We’ve written before about the shift toward NGS-based technologies for the HLA typing market. HLA typing is used for everything from understanding autoimmune and infectious diseases to matching organ transplants to recipients.
But the HLA locus really make scientists and clinicians work for their answers. This region of the genome is one of the most polymorphic, with more than 14,000 recognized HLA alleles so far. The rise of affordable, high-throughput NGS platforms is an appealing alternative for labs responsible for typing these genes.

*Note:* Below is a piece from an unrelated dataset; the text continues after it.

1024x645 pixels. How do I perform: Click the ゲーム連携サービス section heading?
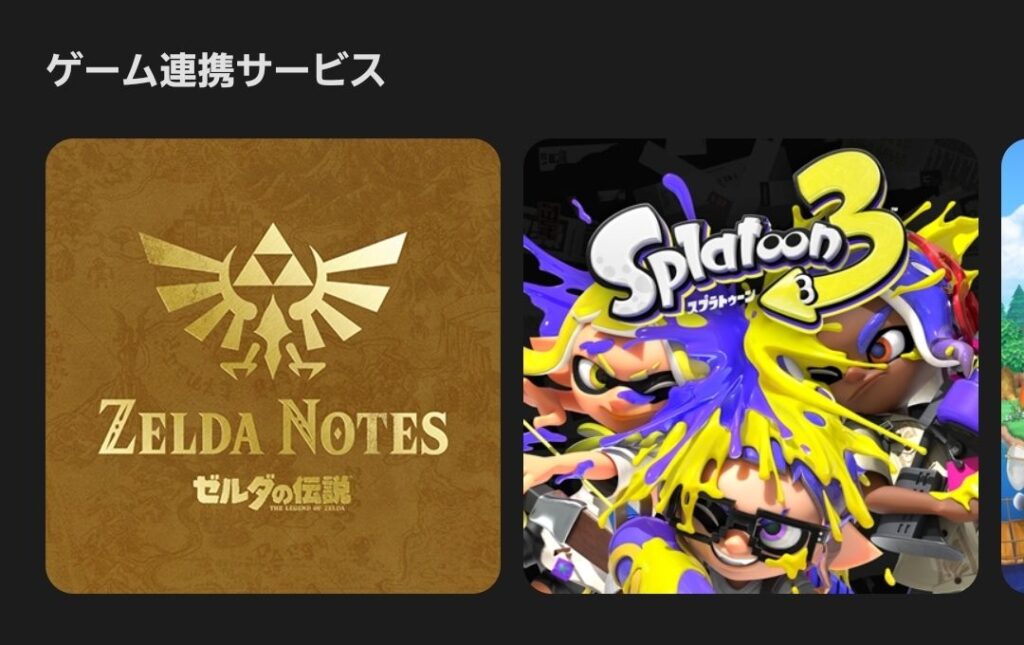pyautogui.click(x=216, y=70)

In a paper published in the December 2016 issue of Clinical Chemistry, scientists from The Children’s Hospital of Philadelphia describe an NGS-based HLA typing workflow that uses a kit from Omixon to report relevant class I alleles. We were pleased to see that our Pippin Prep system proved valuable in the pipeline; the team used it to select DNA fragments between 650 bp and 1300 bp prior to sequencing on an Illumina MiSeq.

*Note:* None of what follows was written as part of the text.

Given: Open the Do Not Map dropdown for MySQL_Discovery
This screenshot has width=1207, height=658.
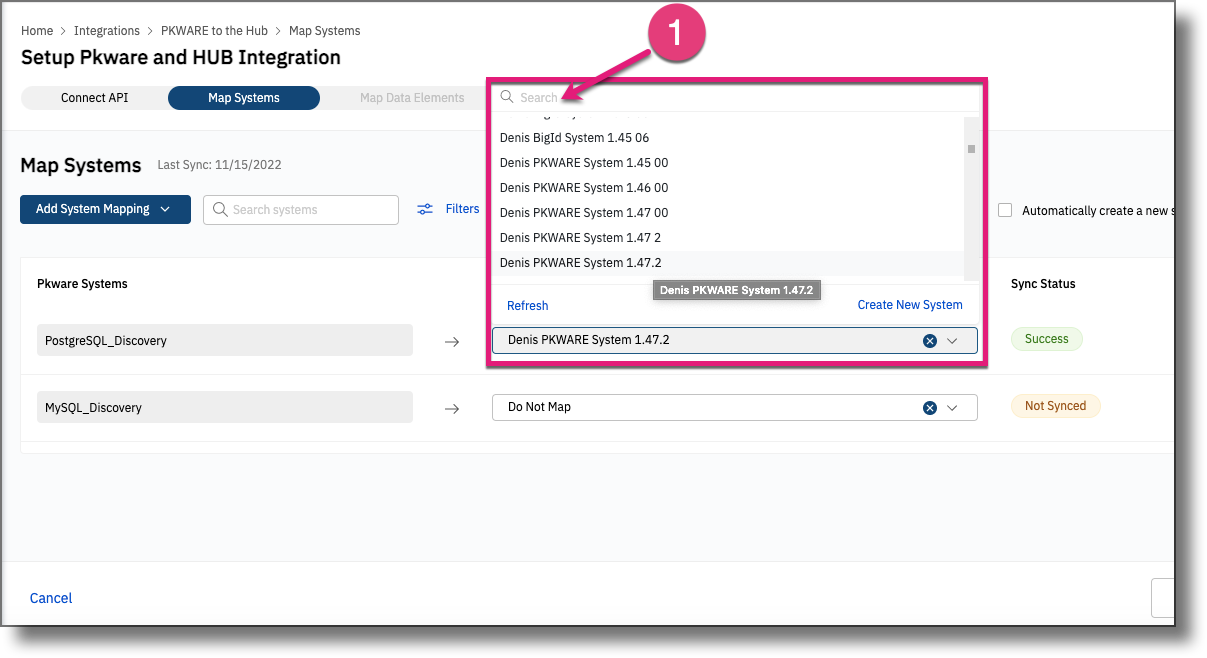Looking at the screenshot, I should click(x=953, y=407).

“Generation of Full-Length Class I Human Leukocyte Antigen Gene Consensus Sequences for Novel Allele Characterization” comes from lead author Peter Clark, senior author Dimitri Monos, and collaborators. In it, they describe their evaluation of the Omixon Holotype HLA assay using samples from 50 individuals. “HLA genotyping results and fully phased consensus sequences were successfully generated for all 50 participants using the Omixon Twin algorithm (300 total alleles) and were found to be concordant with SBT/SSP genotyping results,” the authors report.

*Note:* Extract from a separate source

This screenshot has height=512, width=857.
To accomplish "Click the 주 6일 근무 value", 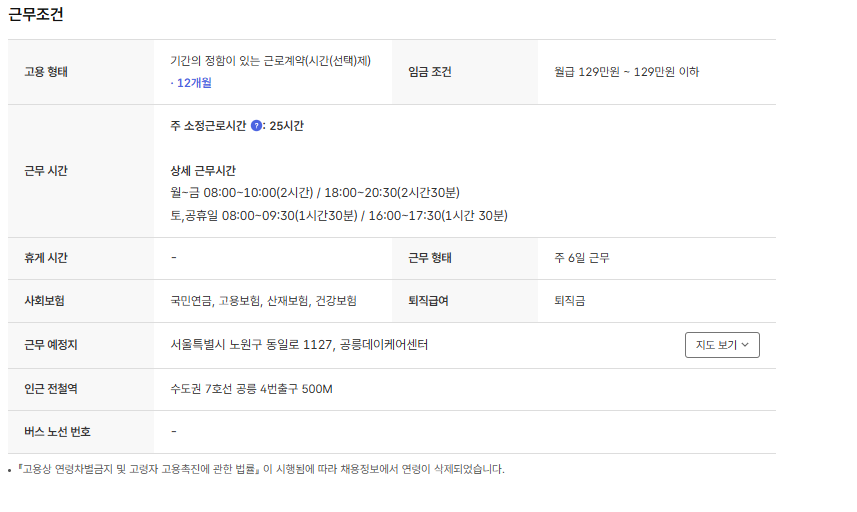I will (x=582, y=258).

Interestingly, the team found that 7.7% of samples featured novel alleles and predicted that this discovery rate means “there are likely to be numerous yet undiscovered alleles of unknown significance.” They add that “full-length gene characterization is paramount for unambiguous HLA genotyping and facilitates a deeper understanding of HLA gene polymorphisms and the eventual role they may play in the immune response.”